Colón sufrió una inesperada caída como local ante Gimnasia y Esgrima de Jujuy por 1 a 0, en un partido donde el equipo dirigido por Ariel Pereyra no logró plasmar su mejor versión. Tras el encuentro, el entrenador sabalero reconoció que su equipo no jugó bien y que la falta de precisión fue un factor determinante en la derrota.
“Estuvimos muy imprecisos, nos faltó profundidad y no manejamos la pelota como hubiésemos querido, sobre todo de mitad de cancha para adelante. En la zona de definición estuvimos erráticos, tuvimos muchas pérdidas fáciles y eso nos complicó el partido”, analizó Pereyra en conferencia de prensa.
El DT también destacó el trabajo del rival y asumió que su equipo tuvo una mala noche. “Gimnasia jugó bien, fue un rival muy duro. Nosotros tuvimos una mala noche y cuando eso pasa, es difícil cambiar el rumbo del partido”, explicó.
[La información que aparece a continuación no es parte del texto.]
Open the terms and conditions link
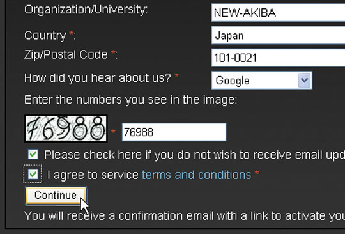The image size is (345, 234). tap(196, 175)
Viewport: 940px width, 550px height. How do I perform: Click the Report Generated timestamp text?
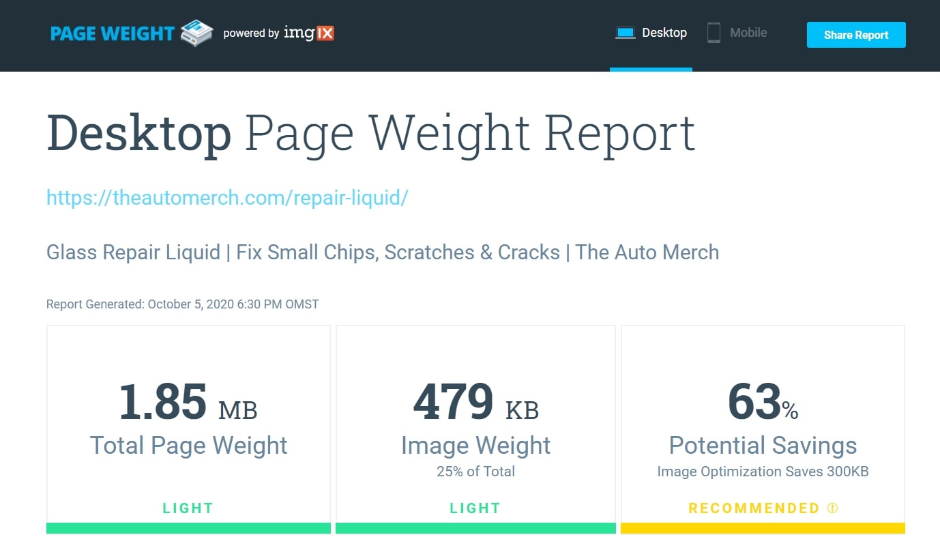pyautogui.click(x=183, y=304)
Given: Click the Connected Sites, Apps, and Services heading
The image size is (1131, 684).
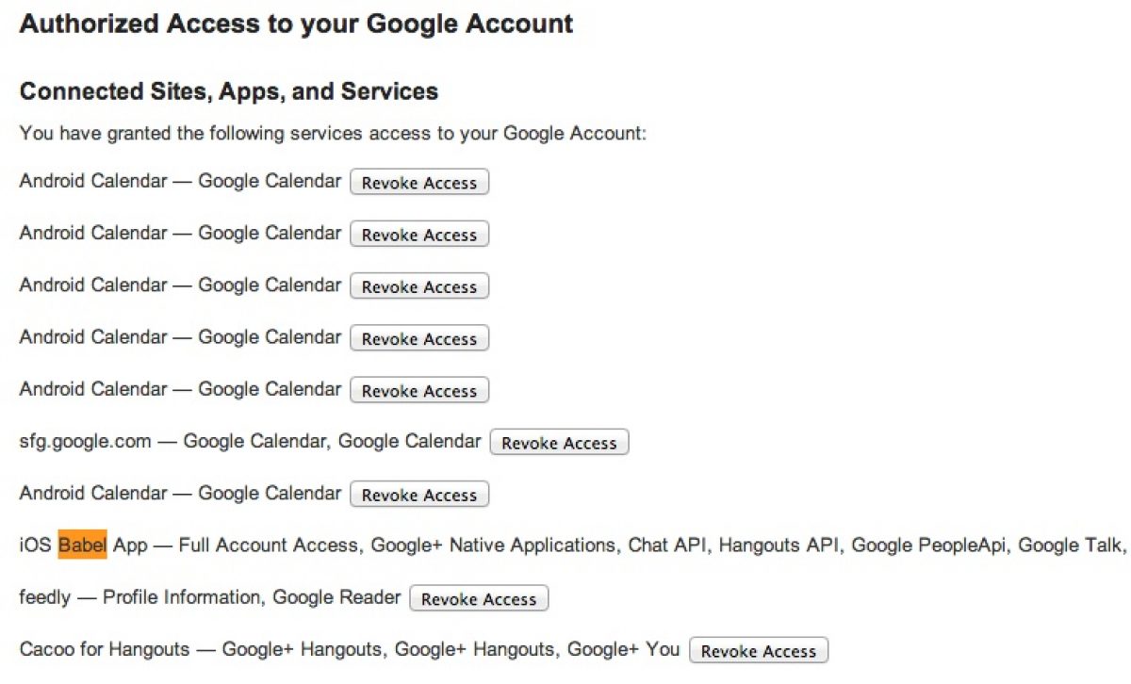Looking at the screenshot, I should pyautogui.click(x=229, y=91).
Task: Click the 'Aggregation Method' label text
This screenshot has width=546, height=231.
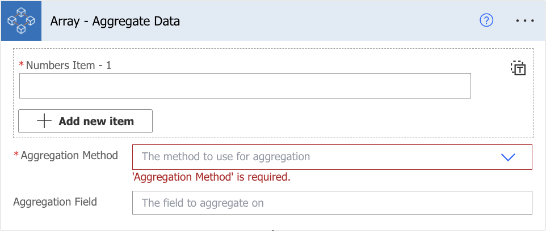Action: pos(69,155)
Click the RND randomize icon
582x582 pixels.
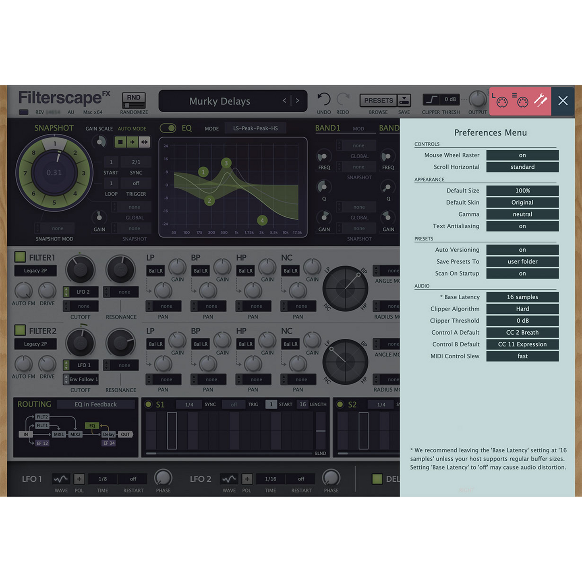tap(134, 99)
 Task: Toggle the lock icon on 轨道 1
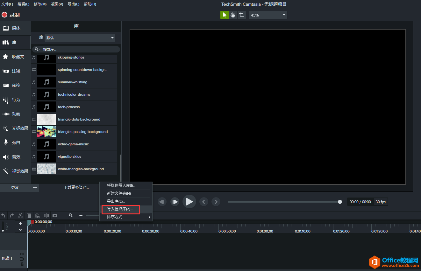pyautogui.click(x=22, y=264)
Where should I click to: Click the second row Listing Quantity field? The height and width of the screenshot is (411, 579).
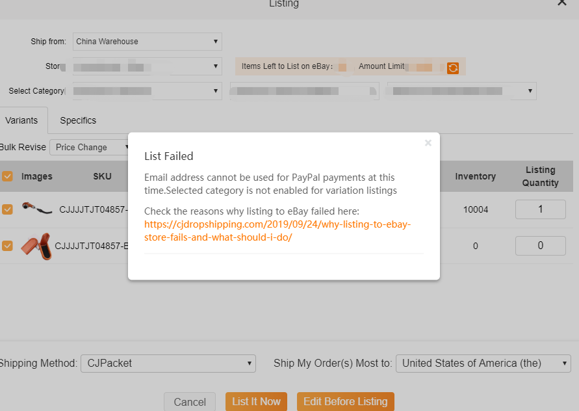tap(540, 246)
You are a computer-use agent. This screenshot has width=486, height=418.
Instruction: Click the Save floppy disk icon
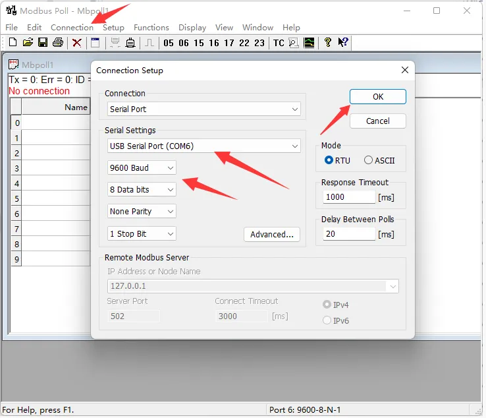point(43,43)
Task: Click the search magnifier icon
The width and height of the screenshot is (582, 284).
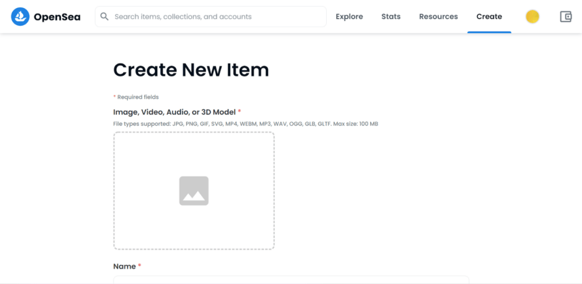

“Esto nos iba a pasar en algún momento”
Pereyra sostuvo que una derrota era algo previsible en algún momento de la competencia. “No hay un equipo que sea contundente siempre, que gane y juegue bien todos los partidos. Esto podía pasar ahora o más adelante, pero lo importante es que lo resolvamos rápido”, señaló.
A pesar del traspié, el técnico se mostró confiado en la entrega de sus jugadores. “Estamos tranquilos porque los jugadores dejan todo en la cancha. Ahora hay que hacer borrón y cuenta nueva, levantar cabeza y pensar en el próximo partido”, remarcó.
La reacción de los hinchas
El final del partido estuvo marcado por el descontento del público, que despidió al equipo con silbidos. Consultado sobre la impaciencia de los hinchas, Pereyra expresó su comprensión pero pidió calma.
“Es normal, el hincha viene a la cancha a ver ganar a Colón. Entiendo la impaciencia, pero esto es fútbol y ningún equipo domina un torneo de punta a punta. Hay que seguir trabajando y corregir lo que hicimos mal”, concluyó el entrenador.